Document text:
Background

In contrast to mapping procedures, de novo assembled sequences lack the direct comparison to a reference genome and thus have no ground truth-based quality control readily available. Commonly, evaluation of de novo assemblies and their contigs is based on single metrics (such as the N50) and their individual interpretation [1] or on evaluations of accumulated metrics or mis-assembly features [25]. Several methods and tools were released lately that introduced a new degree of quality detail on a nucleotide level, such as ALE [6], CGAL [7], LAP [8] or REAPR [9]. They provide log-likelihoods based on probabilistic assumptions to allow quality comparison between different assemblies.

In this contribution, we focus on the aspect of quality control within a de novo assembly. We introduce a machine learning based method to evaluate and rank contigs within a single de novo assembly, called SuRankCo (Supervised Ranking of Contigs). The method takes advantage of data already generated in related sequencing experiments. It allows the selection of a suitable subset of contigs for subsequent processing and analysis.

In general, not every contig can be assumed to be error-free and it may save time and resources to re-strict downstream analysis to reliable information. In doing so, for instance, conflicts in finishing procedures may be prevented [10, 11], expensive validation experiments can focus on contigs of sufficient quality [12, 13] and ambiguities in derived gene annotations may be explained by contig quality [14].

Surankco ranks contigs by their quality and can help in identifying the error source by the various scores it produces. However, it is outside of the scope of this manuscript to improve low-ranking contigs and repair their errors. There are other strategies and tools which are applicable, e.g. the integration of different assembler types with non-overlapping error profiles [15], the application of error correcting tools for the reads [16], or the critical visual inspection and manual correction [11].

The main idea of SuRankCo is to rely on knowledge generated from contigs from sequencing experiments of related organisms for which a genome reference is available. Aligning these contigs to the reference yields scores which can be used as targets for a machine learning approach. Contigs from a new assembly can then be examined and classified with respect to the learnt target scores based on different features.

In the following, we introduce the methodology and implementation of SuRankCo, evaluate it on bacterial de novo genome assemblies and compare to ALE as an existing and related method.

Implementation

SuRankCo is divided into four modules (illustrated in Fig. 1), including the extraction of contig features, the calculation of alignments and single scores, the training based on features and the prediction of single scores based on features to build the ranking. These modules can be combined to either perform training or prediction. In addition, intermediate data such as the features, single scores or trained classifiers can be examined or used within other applications.

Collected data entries
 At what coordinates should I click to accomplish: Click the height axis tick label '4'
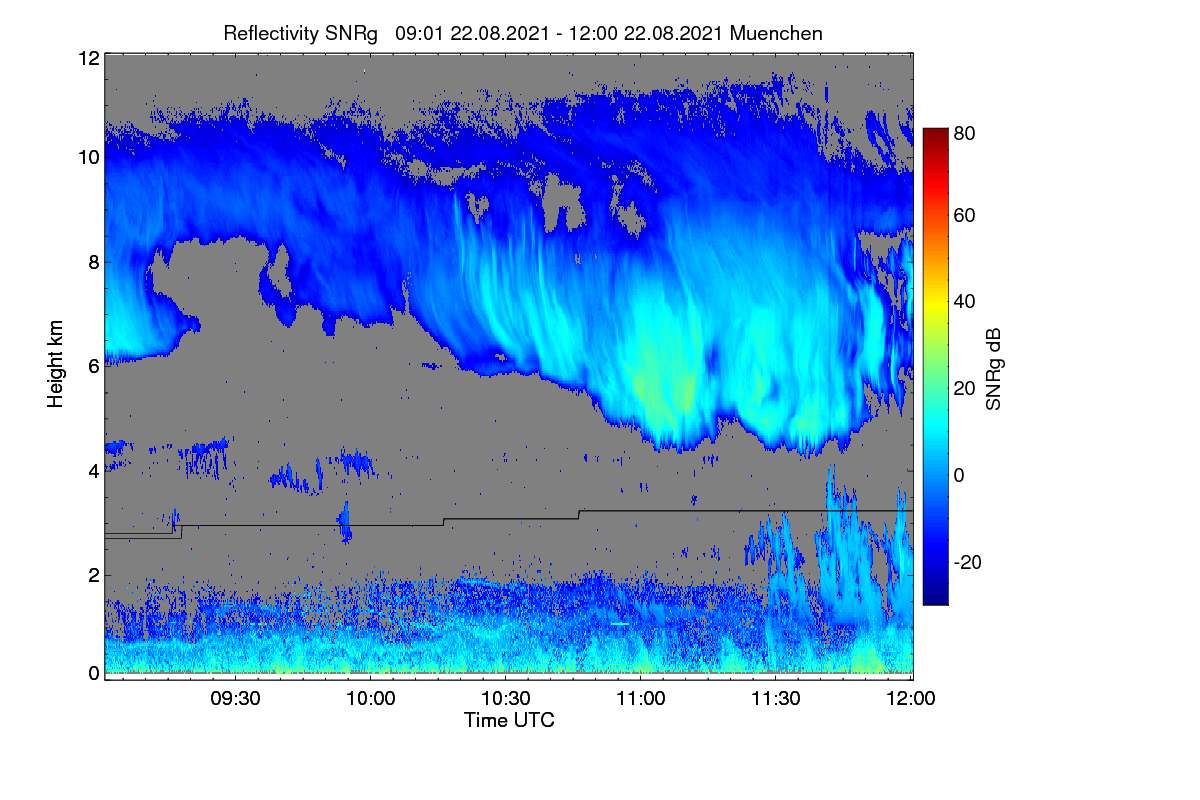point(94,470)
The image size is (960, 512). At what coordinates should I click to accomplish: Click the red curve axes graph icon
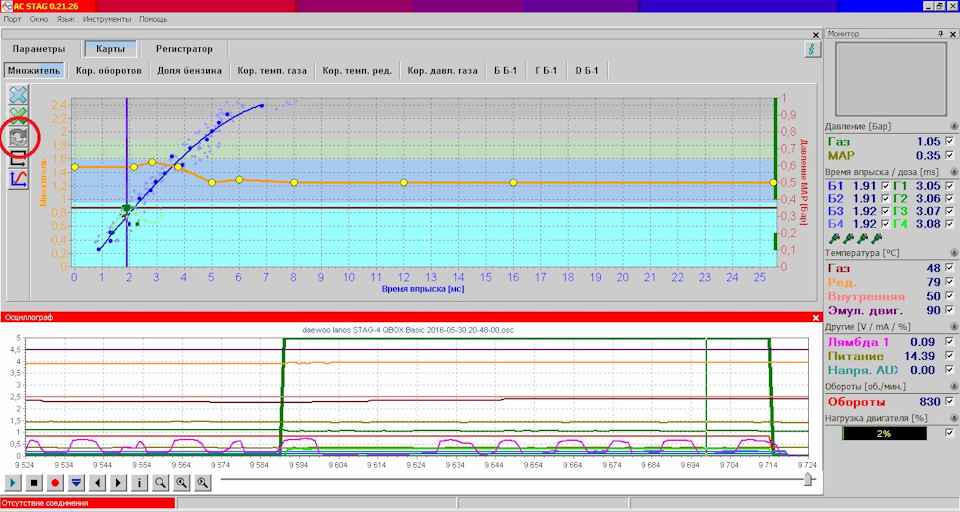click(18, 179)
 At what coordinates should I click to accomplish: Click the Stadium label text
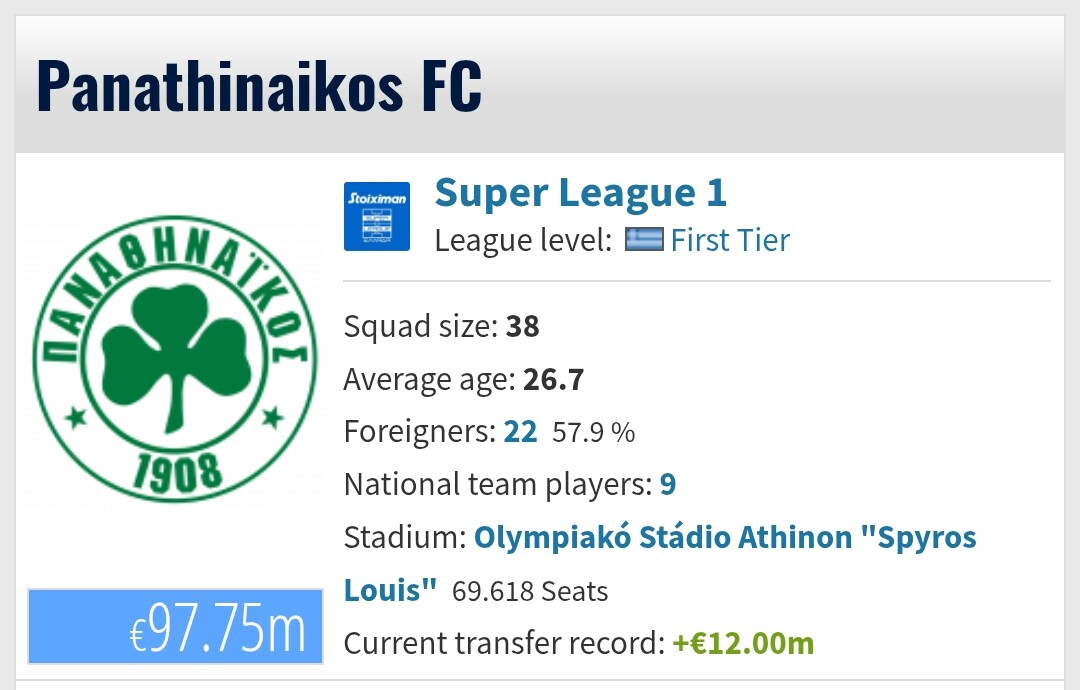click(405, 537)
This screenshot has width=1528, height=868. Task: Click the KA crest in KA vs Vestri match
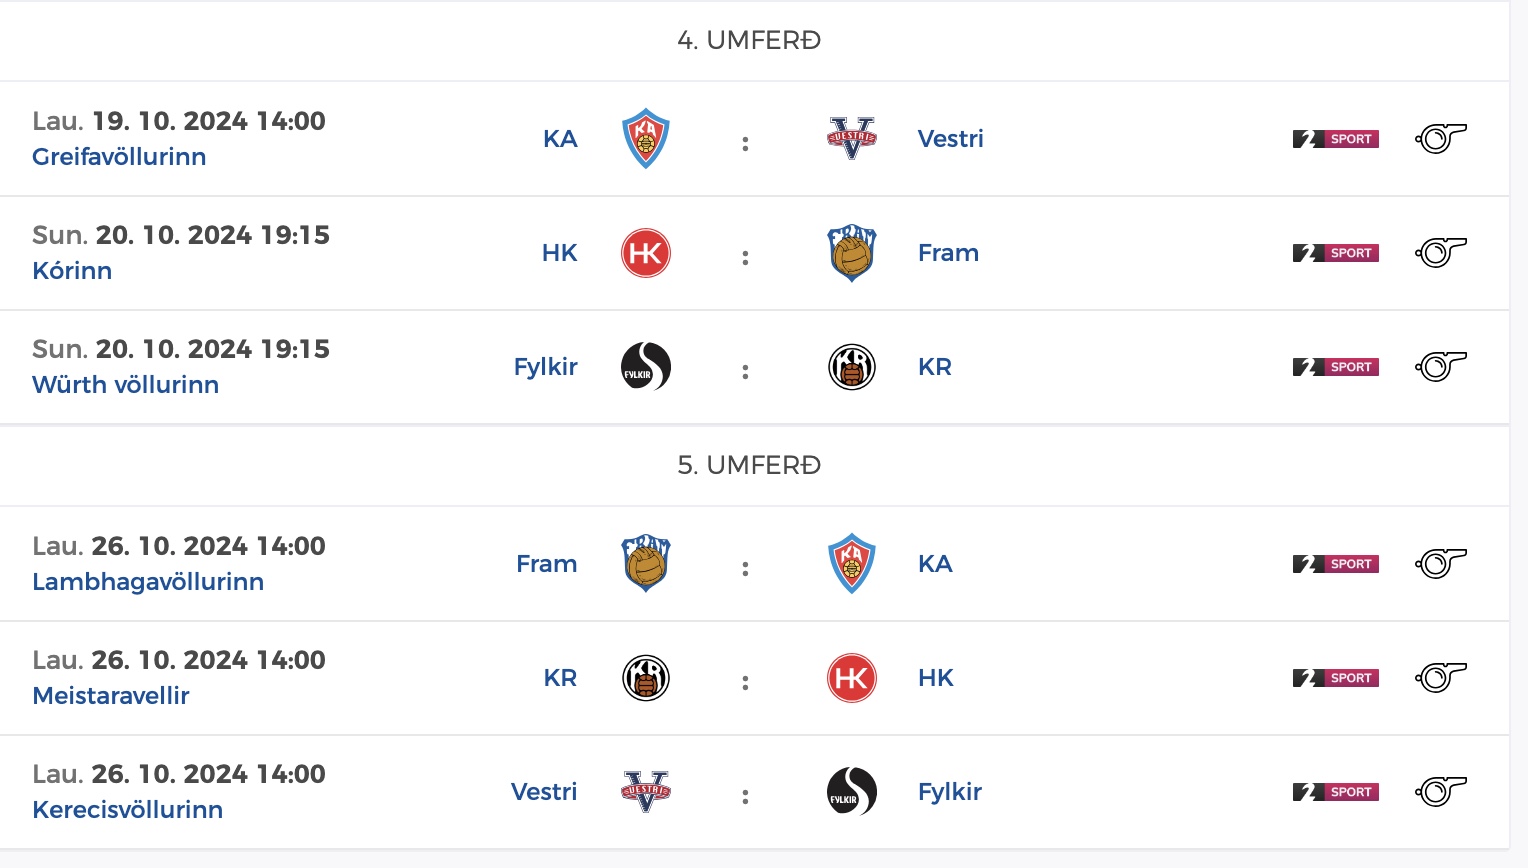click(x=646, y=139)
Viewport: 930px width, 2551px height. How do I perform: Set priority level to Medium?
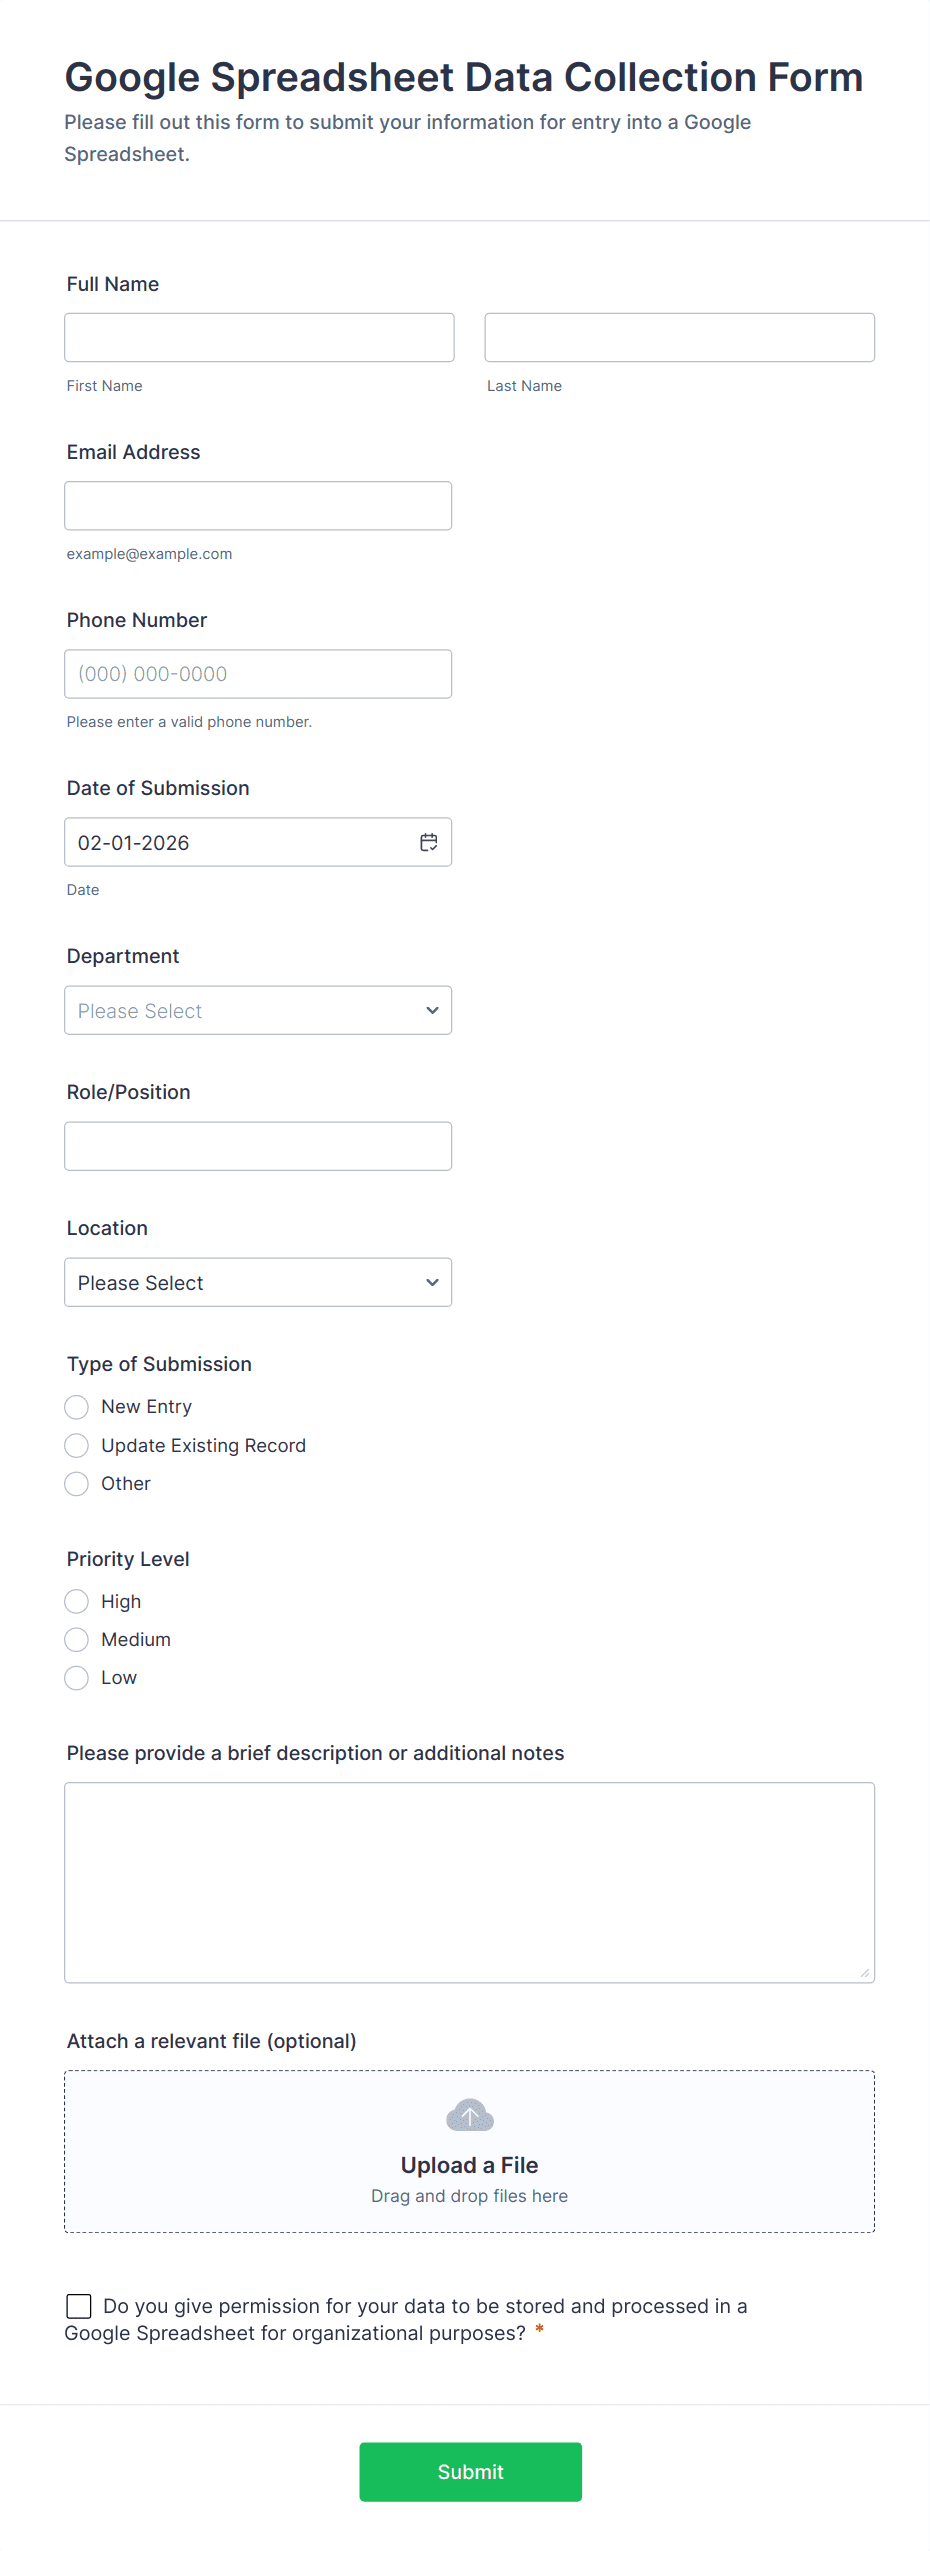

Using the information:
**a)** From the text on SuRankCo, list the tools it names as recently released methods offering quality detail at the nucleotide level.
**b)** Carry on the text on SuRankCo from the point where it stops.

Answers provided:
**a)** ALE, CGAL, LAP, REAPR

**b)**
Fig. 1
figure 1

Modularization and workflow of SuRankCo. The four modules of SuRankCo allow two workflows, training and prediction, indicated by grey and white arrows, respectively

SuRankCo-feature

Information on characteristics of contigs from a de novo assembly are extracted by the SuRankCo-Feature module. These features include common characteristics such as length (unpadded and padded), coverage, quality values, read counts, read lengths and read quality values. Additional features were developed, including core coverage, coverage confirmation and coverage drops. For a full list of features and descriptions refer to the supplementary material. SuRankCo-Feature accepts assemblies either as a pair of ace and fastq files or fasta and sam/bam files, respectively.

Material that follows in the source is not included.